» **The records**:
__________________________________________________

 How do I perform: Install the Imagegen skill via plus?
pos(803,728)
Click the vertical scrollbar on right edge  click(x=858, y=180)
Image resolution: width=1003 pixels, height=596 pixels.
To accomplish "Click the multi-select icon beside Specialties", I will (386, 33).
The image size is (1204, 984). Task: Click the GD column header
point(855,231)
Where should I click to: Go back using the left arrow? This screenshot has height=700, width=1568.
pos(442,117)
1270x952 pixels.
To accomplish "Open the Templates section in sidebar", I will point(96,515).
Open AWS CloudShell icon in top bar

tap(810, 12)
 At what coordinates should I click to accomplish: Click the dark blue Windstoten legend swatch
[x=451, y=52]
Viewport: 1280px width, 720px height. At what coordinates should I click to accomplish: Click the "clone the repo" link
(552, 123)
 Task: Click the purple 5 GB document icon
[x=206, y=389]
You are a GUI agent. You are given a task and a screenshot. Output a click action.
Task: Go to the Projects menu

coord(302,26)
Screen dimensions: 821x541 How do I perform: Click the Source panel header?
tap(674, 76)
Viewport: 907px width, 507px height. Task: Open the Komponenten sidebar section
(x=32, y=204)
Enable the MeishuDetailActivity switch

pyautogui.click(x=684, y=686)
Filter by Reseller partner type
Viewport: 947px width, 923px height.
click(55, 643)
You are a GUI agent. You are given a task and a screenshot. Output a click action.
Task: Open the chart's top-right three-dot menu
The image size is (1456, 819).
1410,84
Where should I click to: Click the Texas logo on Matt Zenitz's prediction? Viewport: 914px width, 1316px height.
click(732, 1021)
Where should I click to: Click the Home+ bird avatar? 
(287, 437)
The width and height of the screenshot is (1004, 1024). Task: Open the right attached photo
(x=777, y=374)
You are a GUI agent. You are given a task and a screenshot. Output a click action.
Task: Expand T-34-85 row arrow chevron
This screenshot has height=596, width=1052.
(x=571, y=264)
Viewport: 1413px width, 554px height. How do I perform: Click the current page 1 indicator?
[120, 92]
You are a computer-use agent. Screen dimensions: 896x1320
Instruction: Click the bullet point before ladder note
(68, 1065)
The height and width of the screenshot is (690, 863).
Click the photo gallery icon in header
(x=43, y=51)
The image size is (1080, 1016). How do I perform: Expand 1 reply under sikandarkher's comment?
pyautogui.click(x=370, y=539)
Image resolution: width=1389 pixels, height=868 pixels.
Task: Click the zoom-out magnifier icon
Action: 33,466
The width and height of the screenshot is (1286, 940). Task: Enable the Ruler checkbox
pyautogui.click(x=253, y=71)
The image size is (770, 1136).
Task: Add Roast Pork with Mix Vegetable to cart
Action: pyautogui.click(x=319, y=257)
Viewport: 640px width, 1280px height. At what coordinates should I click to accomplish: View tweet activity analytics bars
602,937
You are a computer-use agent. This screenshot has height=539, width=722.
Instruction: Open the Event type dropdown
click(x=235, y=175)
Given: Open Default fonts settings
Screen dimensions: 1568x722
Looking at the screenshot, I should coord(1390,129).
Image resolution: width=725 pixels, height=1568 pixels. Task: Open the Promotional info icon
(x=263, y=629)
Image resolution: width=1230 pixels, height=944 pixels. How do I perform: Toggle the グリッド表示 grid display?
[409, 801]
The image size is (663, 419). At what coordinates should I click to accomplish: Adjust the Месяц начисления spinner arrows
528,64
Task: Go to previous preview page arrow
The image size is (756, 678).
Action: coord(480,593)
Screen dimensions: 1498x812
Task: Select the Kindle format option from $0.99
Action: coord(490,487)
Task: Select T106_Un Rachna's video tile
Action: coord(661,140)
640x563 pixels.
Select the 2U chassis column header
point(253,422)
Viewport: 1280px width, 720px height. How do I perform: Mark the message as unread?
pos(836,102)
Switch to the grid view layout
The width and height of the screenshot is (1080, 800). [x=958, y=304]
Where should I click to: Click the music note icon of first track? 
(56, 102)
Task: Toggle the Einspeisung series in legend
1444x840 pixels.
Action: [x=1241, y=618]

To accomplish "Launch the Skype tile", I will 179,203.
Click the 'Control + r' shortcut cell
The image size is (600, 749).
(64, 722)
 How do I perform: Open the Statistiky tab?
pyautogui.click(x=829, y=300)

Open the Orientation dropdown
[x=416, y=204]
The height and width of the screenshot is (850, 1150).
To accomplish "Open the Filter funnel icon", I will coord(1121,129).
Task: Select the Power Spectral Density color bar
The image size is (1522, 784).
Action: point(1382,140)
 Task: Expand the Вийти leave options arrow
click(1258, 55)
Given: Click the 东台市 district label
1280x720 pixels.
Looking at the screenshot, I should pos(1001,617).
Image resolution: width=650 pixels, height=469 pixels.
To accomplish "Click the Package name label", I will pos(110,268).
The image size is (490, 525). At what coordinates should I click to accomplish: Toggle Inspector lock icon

__________________________________________________

Rewrite all of the rows above, changing "Komponenten" to "Components" and leaving everything else as it is.

» **Task result**:
 How do I perform: Install the Imagegen skill via plus?
pos(803,728)
Click the vertical scrollbar on right edge  click(x=858, y=180)
Image resolution: width=1003 pixels, height=596 pixels.
To accomplish "Click the multi-select icon beside Specialties", I will (386, 33).
The image size is (1204, 984). Task: Click the GD column header
point(855,231)
Where should I click to: Go back using the left arrow? This screenshot has height=700, width=1568.
pos(442,117)
1270x952 pixels.
To accomplish "Open the Templates section in sidebar", I will point(96,515).
Open AWS CloudShell icon in top bar

tap(810, 12)
 At what coordinates should I click to accomplish: Click the dark blue Windstoten legend swatch
[x=451, y=52]
Viewport: 1280px width, 720px height. At what coordinates should I click to accomplish: Click the "clone the repo" link
(552, 123)
 Task: Click the purple 5 GB document icon
[x=206, y=389]
You are a GUI agent. You are given a task and a screenshot. Output a click action.
Task: Go to the Projects menu

coord(302,26)
Screen dimensions: 821x541 How do I perform: Click the Source panel header?
tap(674, 76)
Viewport: 907px width, 507px height. Task: Open the Components sidebar section
(x=32, y=204)
Enable the MeishuDetailActivity switch

pyautogui.click(x=684, y=686)
Filter by Reseller partner type
Viewport: 947px width, 923px height.
click(55, 643)
You are a GUI agent. You are given a task and a screenshot. Output a click action.
Task: Open the chart's top-right three-dot menu
The image size is (1456, 819).
1410,84
Where should I click to: Click the Texas logo on Matt Zenitz's prediction? Viewport: 914px width, 1316px height.
click(732, 1021)
Where should I click to: Click the Home+ bird avatar? 
(287, 437)
The width and height of the screenshot is (1004, 1024). Task: Open the right attached photo
(x=777, y=374)
You are a GUI agent. You are given a task and a screenshot. Output a click action.
Task: Expand T-34-85 row arrow chevron
This screenshot has height=596, width=1052.
(x=571, y=264)
Viewport: 1413px width, 554px height. How do I perform: Click the current page 1 indicator?
[120, 92]
You are a computer-use agent. Screen dimensions: 896x1320
Instruction: Click the bullet point before ladder note
(68, 1065)
The height and width of the screenshot is (690, 863).
Click the photo gallery icon in header
(x=43, y=51)
The image size is (1080, 1016). How do I perform: Expand 1 reply under sikandarkher's comment?
pyautogui.click(x=370, y=539)
Image resolution: width=1389 pixels, height=868 pixels.
Task: Click the zoom-out magnifier icon
Action: 33,466
The width and height of the screenshot is (1286, 940). Task: Enable the Ruler checkbox
pyautogui.click(x=253, y=71)
The image size is (770, 1136).
Task: Add Roast Pork with Mix Vegetable to cart
Action: pyautogui.click(x=319, y=257)
Viewport: 640px width, 1280px height. At what coordinates should I click to accomplish: View tweet activity analytics bars
602,937
You are a computer-use agent. This screenshot has height=539, width=722.
Instruction: Open the Event type dropdown
click(x=235, y=175)
Given: Open Default fonts settings
Screen dimensions: 1568x722
Looking at the screenshot, I should coord(1390,129).
Image resolution: width=725 pixels, height=1568 pixels. Task: Open the Promotional info icon
(x=263, y=629)
Image resolution: width=1230 pixels, height=944 pixels. How do I perform: Toggle the グリッド表示 grid display?
[409, 801]
The image size is (663, 419). At what coordinates should I click to accomplish: Adjust the Месяц начисления spinner arrows
528,64
Task: Go to previous preview page arrow
The image size is (756, 678).
Action: coord(480,593)
Screen dimensions: 1498x812
Task: Select the Kindle format option from $0.99
Action: coord(490,487)
Task: Select T106_Un Rachna's video tile
Action: coord(661,140)
640x563 pixels.
Select the 2U chassis column header
point(253,422)
Viewport: 1280px width, 720px height. How do I perform: Mark the message as unread?
pos(836,102)
Switch to the grid view layout
The width and height of the screenshot is (1080, 800). [x=958, y=304]
Where should I click to: Click the music note icon of first track? 
(56, 102)
Task: Toggle the Einspeisung series in legend
1444x840 pixels.
Action: [x=1241, y=618]

To accomplish "Launch the Skype tile", I will 179,203.
Click the 'Control + r' shortcut cell
The image size is (600, 749).
(64, 722)
 How do I perform: Open the Statistiky tab?
pyautogui.click(x=829, y=300)

Open the Orientation dropdown
[x=416, y=204]
The height and width of the screenshot is (850, 1150).
To accomplish "Open the Filter funnel icon", I will coord(1121,129).
Task: Select the Power Spectral Density color bar
The image size is (1522, 784).
Action: point(1382,140)
 Task: Expand the Вийти leave options arrow
click(1258, 55)
Given: Click the 东台市 district label
1280x720 pixels.
Looking at the screenshot, I should pos(1001,617).
Image resolution: width=650 pixels, height=469 pixels.
To accomplish "Click the Package name label", I will pos(110,268).
The image size is (490, 525). At what coordinates should I click to accomplish: Toggle Inspector lock icon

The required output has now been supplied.